Top of Input

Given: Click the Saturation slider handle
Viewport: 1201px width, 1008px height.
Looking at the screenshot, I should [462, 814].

Bottom of Input
Top of Input

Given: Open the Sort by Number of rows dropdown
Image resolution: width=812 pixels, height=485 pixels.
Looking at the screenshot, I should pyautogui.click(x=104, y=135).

Bottom of Input
Top of Input

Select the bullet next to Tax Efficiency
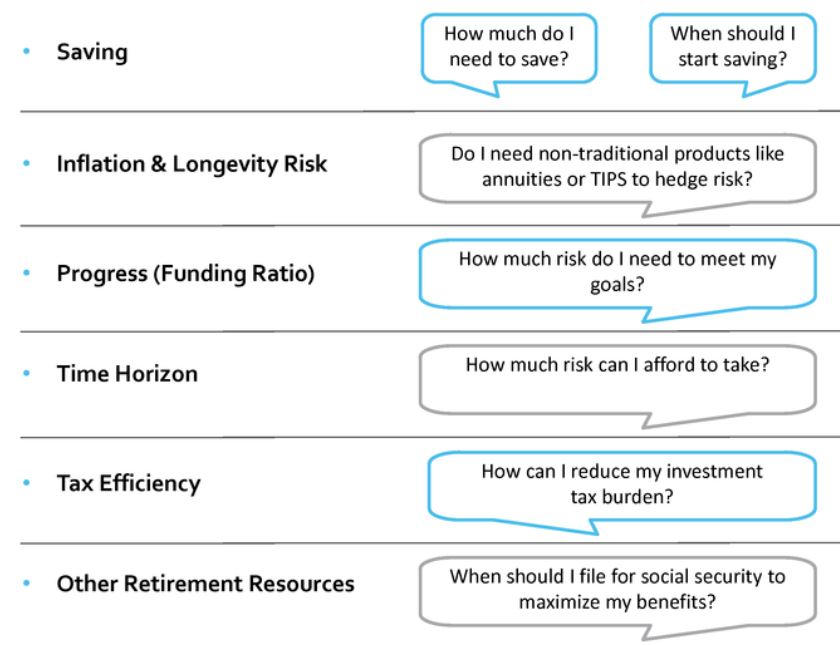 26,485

Bottom of Input

Lines with "Given" in them are what the answer must contain; copy each from the records above.

• _Answer section_:
Given: Click the Saturation slider handle
Given: Open the Sort by Number of rows dropdown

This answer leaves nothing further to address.